Nazwać "Warszawę" i "Teorban" spektaklami wybitnymi, bytoby grubą przesadą. Jednak dwa inaugurujące nowy sezon przedstawienia przypominają, ze Teatr TV nie musi być zdominowany przez widowiska dokumentalne. A to juz dużo

Jeszcze pięć, może siedem lat temu nowe spektakle Andrzeja Strzeleckiego i Marii Zmarz-Koczanowicz nie wyróżniały, by się niczym ponad przeciętny repertuar telewizyjnej sceny. Teatr TV był przecież wtedy zjawiskiem w europejskiej skali unikalnym. Instytucją, której oddziaływania nie sposób było nie docenić. Choćby ze względu na milionową często widownię poszczególnych seansów, nie do porównania z żadnym innym teatrem w Polsce. Tą drogą telewizja publiczna, na antenie powszechnie dostępnej Jedynki, najpełniej realizowała zapisaną prawem kulturotwórczą misję. Ostatnie lata przyniosły jednak zdecydowany zwrot. Telewizyjny teatr zdominowała niepodzielnie Scena Faktu, przybliżająca nieobeznanym tłumom białe plamy z najnowszej historii. Wśród licznych premier Sceny Faktu da się oczywiście odnaleźć inscenizacje istotne, by wymienić tylko "Rozmowy z katem" według Moczarskiego w reżyserii Macieja Englerta czy przygotowaną przez Waldemara Krzystka "Norymbergę" Tomczyka. Większość propozycji przypominała jednak kręcone na zamówienie jedynie słuszne produkcyjniaki mające udowodnić, że Teatr TV realizuje zadekretowaną z góry politykę historyczną władz. O klasyce czy dramaturgii współczesnej niemal zapomniano. 
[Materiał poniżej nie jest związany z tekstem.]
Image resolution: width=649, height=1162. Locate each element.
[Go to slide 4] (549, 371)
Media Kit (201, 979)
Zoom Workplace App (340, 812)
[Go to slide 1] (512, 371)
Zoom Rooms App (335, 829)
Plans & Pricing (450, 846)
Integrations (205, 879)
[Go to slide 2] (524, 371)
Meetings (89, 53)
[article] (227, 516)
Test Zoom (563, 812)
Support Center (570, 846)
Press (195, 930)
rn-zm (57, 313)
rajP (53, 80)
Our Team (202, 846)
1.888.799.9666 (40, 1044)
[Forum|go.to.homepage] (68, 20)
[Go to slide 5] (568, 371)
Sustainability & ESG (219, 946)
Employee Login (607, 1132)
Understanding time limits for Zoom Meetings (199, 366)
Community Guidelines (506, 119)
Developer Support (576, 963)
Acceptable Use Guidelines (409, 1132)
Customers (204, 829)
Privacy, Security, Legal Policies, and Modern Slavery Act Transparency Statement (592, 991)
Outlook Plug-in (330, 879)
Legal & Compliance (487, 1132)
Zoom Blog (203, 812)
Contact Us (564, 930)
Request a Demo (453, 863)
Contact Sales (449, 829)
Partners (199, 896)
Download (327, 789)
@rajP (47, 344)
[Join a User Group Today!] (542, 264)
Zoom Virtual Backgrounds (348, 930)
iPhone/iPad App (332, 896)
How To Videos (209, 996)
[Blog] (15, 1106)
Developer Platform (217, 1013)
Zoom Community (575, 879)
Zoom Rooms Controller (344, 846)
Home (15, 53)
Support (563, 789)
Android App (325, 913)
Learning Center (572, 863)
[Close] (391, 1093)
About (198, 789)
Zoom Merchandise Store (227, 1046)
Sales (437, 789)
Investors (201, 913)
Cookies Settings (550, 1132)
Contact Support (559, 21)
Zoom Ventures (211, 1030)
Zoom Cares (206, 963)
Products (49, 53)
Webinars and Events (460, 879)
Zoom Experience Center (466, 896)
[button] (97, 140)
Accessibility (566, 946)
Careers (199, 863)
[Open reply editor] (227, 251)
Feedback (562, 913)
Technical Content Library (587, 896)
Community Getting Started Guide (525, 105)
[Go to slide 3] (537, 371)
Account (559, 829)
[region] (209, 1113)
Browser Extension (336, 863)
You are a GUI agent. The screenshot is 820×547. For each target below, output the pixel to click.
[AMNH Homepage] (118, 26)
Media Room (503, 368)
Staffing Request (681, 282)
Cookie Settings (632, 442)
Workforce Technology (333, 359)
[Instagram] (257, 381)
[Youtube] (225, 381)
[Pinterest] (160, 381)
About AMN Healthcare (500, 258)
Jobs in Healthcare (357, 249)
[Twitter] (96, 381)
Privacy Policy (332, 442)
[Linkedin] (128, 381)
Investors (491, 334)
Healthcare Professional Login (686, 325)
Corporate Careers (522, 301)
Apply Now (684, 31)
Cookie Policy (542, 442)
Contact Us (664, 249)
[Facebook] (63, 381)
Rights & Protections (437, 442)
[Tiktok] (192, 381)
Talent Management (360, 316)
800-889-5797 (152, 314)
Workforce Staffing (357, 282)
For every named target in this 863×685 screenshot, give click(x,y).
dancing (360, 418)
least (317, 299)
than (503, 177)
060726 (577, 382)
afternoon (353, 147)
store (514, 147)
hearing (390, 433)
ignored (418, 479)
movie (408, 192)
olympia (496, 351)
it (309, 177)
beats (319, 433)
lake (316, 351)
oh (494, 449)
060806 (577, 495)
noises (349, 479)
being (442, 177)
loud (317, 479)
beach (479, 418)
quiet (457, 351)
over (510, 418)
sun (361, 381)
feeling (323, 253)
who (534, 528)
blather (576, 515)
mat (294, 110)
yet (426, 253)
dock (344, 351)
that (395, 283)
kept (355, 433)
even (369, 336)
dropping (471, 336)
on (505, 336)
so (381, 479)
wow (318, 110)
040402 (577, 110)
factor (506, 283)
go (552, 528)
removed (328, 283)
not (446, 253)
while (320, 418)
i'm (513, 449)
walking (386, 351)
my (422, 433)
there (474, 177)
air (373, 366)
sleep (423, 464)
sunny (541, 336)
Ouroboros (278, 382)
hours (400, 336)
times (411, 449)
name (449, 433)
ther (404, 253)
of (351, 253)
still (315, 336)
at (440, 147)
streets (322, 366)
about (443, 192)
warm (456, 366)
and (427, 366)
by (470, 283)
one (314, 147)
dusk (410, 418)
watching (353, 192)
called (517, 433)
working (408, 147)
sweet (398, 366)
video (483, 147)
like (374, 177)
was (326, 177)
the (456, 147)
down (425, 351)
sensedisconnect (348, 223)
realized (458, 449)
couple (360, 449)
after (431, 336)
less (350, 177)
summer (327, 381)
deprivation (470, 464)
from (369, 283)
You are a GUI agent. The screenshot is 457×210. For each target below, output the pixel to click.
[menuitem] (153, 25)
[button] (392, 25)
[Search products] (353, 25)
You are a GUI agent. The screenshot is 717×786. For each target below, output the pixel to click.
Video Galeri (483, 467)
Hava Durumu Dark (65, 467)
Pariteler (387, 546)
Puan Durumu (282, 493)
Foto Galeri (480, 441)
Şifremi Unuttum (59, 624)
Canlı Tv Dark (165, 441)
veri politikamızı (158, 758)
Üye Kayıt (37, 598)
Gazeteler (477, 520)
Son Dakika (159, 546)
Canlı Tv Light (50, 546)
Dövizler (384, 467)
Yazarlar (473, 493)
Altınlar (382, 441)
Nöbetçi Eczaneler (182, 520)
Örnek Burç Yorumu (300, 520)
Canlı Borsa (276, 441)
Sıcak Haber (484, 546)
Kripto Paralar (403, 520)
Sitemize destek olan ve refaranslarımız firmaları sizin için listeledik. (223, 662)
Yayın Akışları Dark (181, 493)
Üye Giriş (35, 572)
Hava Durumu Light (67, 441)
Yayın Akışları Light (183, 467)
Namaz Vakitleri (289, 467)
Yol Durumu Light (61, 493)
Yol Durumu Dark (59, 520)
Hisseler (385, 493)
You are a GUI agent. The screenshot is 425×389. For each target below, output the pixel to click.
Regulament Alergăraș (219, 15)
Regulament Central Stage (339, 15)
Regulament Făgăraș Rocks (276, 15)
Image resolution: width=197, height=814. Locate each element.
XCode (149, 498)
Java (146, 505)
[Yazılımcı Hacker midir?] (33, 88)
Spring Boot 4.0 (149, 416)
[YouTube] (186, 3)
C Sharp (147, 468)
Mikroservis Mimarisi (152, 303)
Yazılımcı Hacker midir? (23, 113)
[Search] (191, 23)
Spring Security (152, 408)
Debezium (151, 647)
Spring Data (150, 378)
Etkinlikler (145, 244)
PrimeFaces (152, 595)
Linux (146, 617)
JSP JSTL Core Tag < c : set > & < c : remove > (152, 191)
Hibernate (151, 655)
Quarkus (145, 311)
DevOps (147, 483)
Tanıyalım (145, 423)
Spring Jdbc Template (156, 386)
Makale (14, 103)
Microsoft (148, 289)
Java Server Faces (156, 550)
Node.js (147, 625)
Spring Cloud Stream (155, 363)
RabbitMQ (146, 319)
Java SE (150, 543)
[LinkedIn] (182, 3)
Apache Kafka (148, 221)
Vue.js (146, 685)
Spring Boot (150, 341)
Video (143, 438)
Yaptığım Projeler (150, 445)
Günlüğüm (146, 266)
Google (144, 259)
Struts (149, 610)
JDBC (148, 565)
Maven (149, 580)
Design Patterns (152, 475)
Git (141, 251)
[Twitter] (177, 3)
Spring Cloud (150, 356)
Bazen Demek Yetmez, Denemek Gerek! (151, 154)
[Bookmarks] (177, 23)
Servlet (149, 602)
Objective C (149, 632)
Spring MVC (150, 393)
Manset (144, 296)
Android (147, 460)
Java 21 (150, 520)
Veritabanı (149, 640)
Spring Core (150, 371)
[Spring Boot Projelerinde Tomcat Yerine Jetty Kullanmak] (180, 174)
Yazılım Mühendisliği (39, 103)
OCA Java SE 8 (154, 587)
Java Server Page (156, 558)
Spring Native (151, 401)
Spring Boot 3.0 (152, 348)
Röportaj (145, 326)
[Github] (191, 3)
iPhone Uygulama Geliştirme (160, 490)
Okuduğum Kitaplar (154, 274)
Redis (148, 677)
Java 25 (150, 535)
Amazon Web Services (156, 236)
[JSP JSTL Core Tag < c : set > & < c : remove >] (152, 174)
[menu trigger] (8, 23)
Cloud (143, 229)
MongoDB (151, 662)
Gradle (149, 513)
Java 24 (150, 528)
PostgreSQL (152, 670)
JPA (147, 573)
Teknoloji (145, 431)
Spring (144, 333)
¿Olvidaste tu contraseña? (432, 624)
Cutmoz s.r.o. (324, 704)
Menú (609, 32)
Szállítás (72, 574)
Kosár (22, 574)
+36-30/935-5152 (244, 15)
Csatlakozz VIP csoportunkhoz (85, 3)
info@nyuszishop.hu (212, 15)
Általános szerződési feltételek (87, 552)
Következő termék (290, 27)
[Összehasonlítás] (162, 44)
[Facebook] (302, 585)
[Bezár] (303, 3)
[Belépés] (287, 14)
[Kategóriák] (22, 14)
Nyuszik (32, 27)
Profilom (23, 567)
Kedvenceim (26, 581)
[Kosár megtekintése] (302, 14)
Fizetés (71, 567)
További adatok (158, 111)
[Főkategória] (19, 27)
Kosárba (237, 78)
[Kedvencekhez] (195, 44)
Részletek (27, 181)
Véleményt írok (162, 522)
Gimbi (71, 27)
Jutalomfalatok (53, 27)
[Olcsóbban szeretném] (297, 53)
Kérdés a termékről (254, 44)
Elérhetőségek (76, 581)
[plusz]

Dlatego pokazywane tydzień po tygodniu "Warszawa" i "Teorban" można traktować jako przełom albo przynajmniej jaskółkę nowych lepszych czasów. To prawda, oba spektakle zakorzenione są w historii, ale tym razem nie jest ona głównym ich tematem, ale znaczącym tłem opowieści. Andrzej Strzelecki "Warszawą" nawiązuje do swych najlepszych spektakli muzycznych, przypominając, że w dziedzinie łączenia szlagierów z różnych epok ze pretekstowo traktowanymi fabułami jest fachowcem jakich mało. Tym razem przenosimy się w upalny sierpień 1939 roku, aby znaleźć w warszawskim kabarecie. Królestwo to muzy niezbyt podkasanej, za to stylowej i eleganckiej. Krzysztof Stelmaszyk wciela się w konferansjera w stylu Fryderyka Jarosy\'ego, ze swadą zapowiadając występy swoich gwiazd. Na pierwszym planie jest ewidentnie wzorowana na Hance Ordonównie diwa (Wiktoria Gorodeckaja), znakomicie interpretującą pieśni-sztandary tamtego czasu, by wspomnieć tylko "Miłość Ci wszystko wybaczy". Mamy tu też smacznie podaną powtórkę z rozrywki, bo trio Krzysztof Tyniec - Wiktor Zborowski - Bohdan Łazuka do złudzenia przypomina pamiętne ze słynnego "Hemara" Wojciecha Młynarskiego "Słowiki Ateneum". Tyle że w ich składzie Zborow-skiemu towarzyszyli wówczas Marianowie Opania i Kociniak oraz Jacek Borkowski. Tym razem może nie jest aż tak wytrawnie jak w legendarnym widowisku Sceny na Dole, ale prawie tak samo zabawnie. Tym bardziej że w naprawdę dobrej formie powraca na ekran dawno niewidziany Bohdan Łazuka. 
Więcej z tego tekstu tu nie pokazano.